- Task to complete -
Copy out each line of the data that contains "cell".

─── Records shown ───

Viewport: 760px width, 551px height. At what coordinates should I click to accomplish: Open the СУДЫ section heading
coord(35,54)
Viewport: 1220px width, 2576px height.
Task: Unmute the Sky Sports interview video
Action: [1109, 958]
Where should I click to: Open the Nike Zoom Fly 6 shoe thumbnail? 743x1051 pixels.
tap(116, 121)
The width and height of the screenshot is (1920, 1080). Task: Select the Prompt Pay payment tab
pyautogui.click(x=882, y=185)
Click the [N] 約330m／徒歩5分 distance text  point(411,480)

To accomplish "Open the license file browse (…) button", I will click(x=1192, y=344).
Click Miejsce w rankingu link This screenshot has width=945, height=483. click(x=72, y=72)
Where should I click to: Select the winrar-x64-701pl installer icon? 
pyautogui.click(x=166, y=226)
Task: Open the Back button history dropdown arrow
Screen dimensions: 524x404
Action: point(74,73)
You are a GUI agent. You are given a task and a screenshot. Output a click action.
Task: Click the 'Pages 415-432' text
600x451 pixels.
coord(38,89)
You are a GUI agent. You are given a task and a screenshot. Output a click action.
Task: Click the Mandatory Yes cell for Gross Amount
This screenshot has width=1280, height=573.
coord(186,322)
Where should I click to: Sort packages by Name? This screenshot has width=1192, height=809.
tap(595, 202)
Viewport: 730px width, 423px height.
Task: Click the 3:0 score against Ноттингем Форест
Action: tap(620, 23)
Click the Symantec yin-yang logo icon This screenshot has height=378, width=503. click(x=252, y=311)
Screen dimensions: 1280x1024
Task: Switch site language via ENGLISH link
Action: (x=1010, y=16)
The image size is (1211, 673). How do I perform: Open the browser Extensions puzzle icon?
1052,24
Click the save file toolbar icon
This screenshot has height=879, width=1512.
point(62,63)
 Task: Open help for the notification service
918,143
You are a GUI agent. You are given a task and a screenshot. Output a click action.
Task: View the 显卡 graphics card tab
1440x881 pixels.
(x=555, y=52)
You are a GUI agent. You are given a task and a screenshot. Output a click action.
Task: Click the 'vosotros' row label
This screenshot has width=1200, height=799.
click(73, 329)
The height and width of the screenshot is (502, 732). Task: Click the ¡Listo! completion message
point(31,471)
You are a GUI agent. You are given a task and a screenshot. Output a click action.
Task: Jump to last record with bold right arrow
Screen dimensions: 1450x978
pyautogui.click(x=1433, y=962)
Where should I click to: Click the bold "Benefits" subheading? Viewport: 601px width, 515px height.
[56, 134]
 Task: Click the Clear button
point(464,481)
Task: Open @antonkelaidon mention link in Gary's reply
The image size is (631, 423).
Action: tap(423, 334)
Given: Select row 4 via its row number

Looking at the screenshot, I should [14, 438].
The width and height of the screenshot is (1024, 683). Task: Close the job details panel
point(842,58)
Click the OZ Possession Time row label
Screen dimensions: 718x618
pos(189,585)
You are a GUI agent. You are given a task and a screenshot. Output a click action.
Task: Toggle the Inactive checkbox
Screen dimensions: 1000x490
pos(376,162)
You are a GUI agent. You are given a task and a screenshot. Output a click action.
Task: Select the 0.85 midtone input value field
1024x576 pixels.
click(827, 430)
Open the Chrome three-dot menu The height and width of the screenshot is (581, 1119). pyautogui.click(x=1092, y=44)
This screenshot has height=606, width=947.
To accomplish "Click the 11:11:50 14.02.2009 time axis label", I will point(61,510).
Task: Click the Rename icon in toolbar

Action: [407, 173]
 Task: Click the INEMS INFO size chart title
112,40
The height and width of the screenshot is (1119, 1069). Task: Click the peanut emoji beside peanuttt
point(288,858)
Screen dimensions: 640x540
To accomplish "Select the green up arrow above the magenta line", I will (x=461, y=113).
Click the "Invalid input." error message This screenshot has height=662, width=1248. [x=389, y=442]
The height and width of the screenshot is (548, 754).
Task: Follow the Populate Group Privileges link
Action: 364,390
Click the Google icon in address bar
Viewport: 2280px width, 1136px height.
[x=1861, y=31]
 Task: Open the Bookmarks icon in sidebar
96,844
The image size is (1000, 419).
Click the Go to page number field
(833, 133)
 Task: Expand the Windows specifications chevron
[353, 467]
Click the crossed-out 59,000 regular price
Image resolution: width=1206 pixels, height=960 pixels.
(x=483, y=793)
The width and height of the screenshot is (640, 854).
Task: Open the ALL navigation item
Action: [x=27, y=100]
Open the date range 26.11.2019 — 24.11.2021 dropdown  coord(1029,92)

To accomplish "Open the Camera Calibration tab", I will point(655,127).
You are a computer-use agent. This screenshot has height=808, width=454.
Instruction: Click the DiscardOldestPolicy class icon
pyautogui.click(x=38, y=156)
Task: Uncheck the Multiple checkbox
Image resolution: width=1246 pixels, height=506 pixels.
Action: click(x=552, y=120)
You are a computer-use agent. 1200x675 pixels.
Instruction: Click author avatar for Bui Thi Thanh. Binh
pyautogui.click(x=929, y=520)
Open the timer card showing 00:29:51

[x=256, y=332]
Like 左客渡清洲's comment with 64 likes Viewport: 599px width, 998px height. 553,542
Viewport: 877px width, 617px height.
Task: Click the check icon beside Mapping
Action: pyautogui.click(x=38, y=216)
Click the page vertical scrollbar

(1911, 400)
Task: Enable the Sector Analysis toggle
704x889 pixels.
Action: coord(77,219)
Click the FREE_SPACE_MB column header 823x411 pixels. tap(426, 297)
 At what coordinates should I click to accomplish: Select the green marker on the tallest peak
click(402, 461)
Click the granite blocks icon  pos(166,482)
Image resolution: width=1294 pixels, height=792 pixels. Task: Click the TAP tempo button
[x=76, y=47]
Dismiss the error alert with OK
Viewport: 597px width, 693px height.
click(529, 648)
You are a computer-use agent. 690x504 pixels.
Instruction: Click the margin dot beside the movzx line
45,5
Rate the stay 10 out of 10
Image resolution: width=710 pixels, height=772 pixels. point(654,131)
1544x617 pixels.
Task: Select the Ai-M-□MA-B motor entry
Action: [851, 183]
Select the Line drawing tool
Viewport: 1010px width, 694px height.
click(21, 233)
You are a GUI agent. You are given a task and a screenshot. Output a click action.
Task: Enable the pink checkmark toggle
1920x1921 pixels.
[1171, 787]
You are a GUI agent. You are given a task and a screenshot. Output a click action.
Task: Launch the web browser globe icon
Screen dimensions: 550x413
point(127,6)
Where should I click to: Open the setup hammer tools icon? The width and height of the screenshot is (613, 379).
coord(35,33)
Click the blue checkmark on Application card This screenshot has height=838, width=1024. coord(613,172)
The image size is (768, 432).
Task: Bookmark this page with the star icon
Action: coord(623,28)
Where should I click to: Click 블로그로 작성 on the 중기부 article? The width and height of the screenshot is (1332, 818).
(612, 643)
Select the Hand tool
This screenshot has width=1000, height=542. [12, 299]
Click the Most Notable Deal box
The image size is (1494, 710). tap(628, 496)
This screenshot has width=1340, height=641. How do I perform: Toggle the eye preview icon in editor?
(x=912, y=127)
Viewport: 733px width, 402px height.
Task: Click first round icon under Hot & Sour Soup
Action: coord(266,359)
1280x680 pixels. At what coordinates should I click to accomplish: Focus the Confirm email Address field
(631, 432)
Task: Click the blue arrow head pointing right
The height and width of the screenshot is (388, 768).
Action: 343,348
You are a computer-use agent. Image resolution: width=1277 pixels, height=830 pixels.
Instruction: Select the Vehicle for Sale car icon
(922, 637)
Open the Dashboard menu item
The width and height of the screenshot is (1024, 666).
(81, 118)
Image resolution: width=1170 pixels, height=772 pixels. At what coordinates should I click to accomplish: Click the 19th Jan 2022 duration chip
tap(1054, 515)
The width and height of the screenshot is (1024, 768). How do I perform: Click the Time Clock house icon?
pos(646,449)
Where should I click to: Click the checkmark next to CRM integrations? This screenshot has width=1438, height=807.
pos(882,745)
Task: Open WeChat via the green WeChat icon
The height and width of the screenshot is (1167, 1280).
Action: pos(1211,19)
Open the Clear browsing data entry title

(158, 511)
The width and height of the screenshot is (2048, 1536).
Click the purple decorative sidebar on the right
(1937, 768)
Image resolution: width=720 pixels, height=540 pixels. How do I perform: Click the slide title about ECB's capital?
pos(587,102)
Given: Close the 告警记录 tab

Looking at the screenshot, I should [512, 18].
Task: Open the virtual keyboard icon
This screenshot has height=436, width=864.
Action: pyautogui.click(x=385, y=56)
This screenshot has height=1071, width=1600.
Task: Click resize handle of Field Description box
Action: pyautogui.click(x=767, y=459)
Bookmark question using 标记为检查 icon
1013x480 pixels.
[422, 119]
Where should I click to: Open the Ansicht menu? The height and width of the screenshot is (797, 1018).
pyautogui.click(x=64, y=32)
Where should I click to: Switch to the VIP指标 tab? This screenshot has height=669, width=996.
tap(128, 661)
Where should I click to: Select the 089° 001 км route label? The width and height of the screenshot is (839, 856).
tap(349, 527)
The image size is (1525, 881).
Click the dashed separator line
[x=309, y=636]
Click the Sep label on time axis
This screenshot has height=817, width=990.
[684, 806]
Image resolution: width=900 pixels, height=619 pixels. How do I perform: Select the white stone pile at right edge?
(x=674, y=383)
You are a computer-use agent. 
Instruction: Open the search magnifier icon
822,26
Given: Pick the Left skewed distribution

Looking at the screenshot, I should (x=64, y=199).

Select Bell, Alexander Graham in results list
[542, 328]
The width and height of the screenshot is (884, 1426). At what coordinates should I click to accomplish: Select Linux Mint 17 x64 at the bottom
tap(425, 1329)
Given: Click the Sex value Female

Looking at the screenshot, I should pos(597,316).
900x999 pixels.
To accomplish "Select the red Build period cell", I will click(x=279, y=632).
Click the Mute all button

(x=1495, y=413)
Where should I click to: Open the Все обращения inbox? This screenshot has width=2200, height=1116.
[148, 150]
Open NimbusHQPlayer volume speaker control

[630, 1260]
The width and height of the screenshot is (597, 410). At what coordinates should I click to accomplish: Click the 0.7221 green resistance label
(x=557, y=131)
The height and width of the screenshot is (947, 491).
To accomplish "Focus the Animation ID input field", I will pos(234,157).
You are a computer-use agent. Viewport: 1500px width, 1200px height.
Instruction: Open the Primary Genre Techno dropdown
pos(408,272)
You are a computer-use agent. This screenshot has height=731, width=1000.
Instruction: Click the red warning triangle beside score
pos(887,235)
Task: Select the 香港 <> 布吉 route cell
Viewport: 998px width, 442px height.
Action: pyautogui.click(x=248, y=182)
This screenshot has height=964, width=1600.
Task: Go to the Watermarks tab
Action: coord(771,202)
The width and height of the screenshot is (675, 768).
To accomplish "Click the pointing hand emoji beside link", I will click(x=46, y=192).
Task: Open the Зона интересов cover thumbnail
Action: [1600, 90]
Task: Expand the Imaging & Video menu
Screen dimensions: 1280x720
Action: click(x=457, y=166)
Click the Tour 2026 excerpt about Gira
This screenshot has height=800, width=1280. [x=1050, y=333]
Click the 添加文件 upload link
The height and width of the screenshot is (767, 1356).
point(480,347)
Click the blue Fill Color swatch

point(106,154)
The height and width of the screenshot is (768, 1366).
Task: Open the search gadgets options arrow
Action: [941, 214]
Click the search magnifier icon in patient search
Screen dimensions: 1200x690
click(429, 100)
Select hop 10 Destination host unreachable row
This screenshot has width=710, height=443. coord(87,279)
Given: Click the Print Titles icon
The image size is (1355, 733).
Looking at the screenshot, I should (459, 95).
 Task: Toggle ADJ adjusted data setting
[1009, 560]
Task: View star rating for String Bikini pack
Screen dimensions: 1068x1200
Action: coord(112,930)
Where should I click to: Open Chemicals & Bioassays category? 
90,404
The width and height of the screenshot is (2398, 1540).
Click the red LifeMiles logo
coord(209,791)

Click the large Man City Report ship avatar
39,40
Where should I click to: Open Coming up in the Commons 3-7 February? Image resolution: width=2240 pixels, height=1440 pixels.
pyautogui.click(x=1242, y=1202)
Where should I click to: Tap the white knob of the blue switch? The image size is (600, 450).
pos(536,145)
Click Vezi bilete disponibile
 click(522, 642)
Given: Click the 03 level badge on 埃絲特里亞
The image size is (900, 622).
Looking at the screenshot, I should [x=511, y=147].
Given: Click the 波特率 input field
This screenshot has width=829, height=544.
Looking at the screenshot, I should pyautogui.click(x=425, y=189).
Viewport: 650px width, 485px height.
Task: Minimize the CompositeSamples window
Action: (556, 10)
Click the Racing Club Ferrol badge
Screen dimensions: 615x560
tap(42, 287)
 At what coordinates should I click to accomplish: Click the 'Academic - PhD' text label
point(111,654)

───

- Answer for the task -
Task: Click the Mandatory Yes cell for Gross Amount
To accomplish "Select the red Build period cell", I will click(x=279, y=632).
Task: Select the 香港 <> 布吉 route cell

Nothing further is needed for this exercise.